§ INFORMATION GIVEN
———

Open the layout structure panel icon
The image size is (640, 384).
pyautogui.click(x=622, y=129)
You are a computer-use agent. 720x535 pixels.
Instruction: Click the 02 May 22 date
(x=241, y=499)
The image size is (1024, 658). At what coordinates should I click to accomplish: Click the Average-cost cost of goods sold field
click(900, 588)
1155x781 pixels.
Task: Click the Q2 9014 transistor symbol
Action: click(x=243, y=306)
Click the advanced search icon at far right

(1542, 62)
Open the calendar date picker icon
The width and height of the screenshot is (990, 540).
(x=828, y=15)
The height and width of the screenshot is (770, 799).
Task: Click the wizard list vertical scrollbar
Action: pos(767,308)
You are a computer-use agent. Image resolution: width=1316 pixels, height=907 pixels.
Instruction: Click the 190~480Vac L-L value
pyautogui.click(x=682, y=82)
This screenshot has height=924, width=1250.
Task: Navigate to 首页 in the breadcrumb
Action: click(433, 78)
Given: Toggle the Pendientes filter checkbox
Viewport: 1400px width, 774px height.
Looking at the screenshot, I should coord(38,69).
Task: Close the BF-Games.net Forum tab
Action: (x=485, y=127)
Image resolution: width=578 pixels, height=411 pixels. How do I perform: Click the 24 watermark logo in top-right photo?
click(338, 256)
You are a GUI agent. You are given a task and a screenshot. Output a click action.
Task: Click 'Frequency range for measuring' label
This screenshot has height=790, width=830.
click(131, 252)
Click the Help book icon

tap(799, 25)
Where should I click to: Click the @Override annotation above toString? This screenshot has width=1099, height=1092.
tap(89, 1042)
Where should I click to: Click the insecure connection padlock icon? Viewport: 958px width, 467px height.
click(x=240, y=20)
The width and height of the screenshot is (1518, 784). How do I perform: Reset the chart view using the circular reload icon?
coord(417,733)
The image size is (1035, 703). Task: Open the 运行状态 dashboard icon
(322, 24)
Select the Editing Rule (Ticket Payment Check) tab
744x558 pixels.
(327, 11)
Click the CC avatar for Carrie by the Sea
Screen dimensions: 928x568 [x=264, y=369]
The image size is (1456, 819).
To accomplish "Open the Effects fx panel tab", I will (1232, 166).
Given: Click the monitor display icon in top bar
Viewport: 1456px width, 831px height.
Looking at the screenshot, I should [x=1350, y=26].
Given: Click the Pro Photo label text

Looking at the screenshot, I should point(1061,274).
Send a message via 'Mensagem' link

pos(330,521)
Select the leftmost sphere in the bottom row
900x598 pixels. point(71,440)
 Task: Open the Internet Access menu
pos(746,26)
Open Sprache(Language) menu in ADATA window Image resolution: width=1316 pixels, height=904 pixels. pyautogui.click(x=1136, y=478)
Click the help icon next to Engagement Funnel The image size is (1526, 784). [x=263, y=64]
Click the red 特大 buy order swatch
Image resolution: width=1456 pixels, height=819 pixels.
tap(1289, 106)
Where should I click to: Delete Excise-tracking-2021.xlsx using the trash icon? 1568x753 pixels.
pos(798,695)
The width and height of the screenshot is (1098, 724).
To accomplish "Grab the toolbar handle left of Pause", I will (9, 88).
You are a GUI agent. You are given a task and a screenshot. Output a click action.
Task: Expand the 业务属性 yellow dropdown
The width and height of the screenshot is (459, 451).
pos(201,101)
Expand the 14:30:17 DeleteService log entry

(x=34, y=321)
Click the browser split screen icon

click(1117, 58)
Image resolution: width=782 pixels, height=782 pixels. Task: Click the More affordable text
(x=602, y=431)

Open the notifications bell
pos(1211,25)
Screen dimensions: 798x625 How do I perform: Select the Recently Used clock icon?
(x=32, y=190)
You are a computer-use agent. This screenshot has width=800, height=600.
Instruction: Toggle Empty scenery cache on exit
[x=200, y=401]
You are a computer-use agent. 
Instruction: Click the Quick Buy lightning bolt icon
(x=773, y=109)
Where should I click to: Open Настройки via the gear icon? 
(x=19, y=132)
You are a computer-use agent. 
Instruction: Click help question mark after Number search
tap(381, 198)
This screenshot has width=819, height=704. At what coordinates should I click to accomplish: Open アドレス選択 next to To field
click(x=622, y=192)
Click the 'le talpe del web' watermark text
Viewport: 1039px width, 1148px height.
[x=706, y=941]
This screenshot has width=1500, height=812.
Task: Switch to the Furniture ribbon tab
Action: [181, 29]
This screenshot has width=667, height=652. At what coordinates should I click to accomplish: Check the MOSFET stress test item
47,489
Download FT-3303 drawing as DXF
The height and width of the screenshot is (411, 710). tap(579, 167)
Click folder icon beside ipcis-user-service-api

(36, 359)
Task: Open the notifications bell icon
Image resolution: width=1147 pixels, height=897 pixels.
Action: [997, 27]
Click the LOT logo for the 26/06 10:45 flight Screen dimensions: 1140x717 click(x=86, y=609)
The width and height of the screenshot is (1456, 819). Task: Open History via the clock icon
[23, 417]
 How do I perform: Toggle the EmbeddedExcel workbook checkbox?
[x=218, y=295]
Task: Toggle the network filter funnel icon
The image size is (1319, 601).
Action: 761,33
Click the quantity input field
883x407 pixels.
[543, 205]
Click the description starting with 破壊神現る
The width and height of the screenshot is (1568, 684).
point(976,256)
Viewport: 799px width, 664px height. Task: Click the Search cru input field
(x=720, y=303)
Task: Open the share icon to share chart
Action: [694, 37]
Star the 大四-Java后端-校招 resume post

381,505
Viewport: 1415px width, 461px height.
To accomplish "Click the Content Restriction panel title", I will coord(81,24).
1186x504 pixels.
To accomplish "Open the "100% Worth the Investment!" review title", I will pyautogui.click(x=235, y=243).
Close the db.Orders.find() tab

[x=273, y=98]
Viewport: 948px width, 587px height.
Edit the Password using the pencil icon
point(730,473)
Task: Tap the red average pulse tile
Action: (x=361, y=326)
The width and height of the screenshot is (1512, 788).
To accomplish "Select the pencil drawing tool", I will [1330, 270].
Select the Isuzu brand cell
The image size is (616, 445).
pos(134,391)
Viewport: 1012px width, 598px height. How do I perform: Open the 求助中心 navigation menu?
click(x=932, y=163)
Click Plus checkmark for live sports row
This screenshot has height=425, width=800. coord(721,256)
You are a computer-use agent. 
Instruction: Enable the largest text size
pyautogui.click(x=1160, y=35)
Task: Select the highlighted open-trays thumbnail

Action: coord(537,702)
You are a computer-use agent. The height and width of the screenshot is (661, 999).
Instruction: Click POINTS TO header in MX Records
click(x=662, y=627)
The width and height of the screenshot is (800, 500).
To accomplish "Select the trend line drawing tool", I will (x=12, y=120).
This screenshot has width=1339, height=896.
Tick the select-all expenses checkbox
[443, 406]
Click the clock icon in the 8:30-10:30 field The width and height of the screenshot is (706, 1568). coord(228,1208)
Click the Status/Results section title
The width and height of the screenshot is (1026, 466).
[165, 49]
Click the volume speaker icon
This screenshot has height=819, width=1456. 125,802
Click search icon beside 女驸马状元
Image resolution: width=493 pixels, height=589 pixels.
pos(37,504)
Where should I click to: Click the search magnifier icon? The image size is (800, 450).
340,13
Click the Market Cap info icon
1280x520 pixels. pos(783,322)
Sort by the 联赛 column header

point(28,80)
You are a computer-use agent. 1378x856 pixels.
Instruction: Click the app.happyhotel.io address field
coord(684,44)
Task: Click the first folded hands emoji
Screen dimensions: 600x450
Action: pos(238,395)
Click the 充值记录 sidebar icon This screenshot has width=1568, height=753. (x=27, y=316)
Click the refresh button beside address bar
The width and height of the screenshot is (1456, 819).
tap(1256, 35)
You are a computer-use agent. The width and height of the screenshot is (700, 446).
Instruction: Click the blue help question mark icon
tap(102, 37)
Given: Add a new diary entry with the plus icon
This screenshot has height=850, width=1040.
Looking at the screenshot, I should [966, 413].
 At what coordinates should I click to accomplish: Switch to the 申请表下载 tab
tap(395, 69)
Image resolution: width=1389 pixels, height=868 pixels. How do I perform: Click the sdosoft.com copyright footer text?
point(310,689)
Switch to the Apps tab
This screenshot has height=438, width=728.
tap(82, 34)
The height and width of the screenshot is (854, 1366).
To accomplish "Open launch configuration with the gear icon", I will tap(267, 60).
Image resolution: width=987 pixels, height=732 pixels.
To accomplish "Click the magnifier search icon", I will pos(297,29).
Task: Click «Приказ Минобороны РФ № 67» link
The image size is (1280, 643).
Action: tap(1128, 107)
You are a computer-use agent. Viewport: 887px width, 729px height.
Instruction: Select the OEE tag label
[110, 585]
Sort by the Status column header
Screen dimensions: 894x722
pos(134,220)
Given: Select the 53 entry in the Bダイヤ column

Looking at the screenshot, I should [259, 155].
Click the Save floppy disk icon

———

§ WHAT IS ASKED
Reproduce the material from the line with "Image resolution: width=578" to the line with "Looking at the screenshot, I should [x=1350, y=26].", keeping both of those lines.

§ IN RESPONSE
Image resolution: width=578 pixels, height=411 pixels. How do I perform: Click the 24 watermark logo in top-right photo?
click(338, 256)
You are a GUI agent. You are given a task and a screenshot. Output a click action.
Task: Click 'Frequency range for measuring' label
This screenshot has height=790, width=830.
click(131, 252)
Click the Help book icon

tap(799, 25)
Where should I click to: Click the @Override annotation above toString? This screenshot has width=1099, height=1092.
tap(89, 1042)
Where should I click to: Click the insecure connection padlock icon? Viewport: 958px width, 467px height.
click(x=240, y=20)
The width and height of the screenshot is (1518, 784). How do I perform: Reset the chart view using the circular reload icon?
coord(417,733)
The image size is (1035, 703). Task: Open the 运行状态 dashboard icon
(322, 24)
Select the Editing Rule (Ticket Payment Check) tab
744x558 pixels.
(327, 11)
Click the CC avatar for Carrie by the Sea
Screen dimensions: 928x568 [x=264, y=369]
The image size is (1456, 819).
To accomplish "Open the Effects fx panel tab", I will (1232, 166).
Given: Click the monitor display icon in top bar
Viewport: 1456px width, 831px height.
Looking at the screenshot, I should [x=1350, y=26].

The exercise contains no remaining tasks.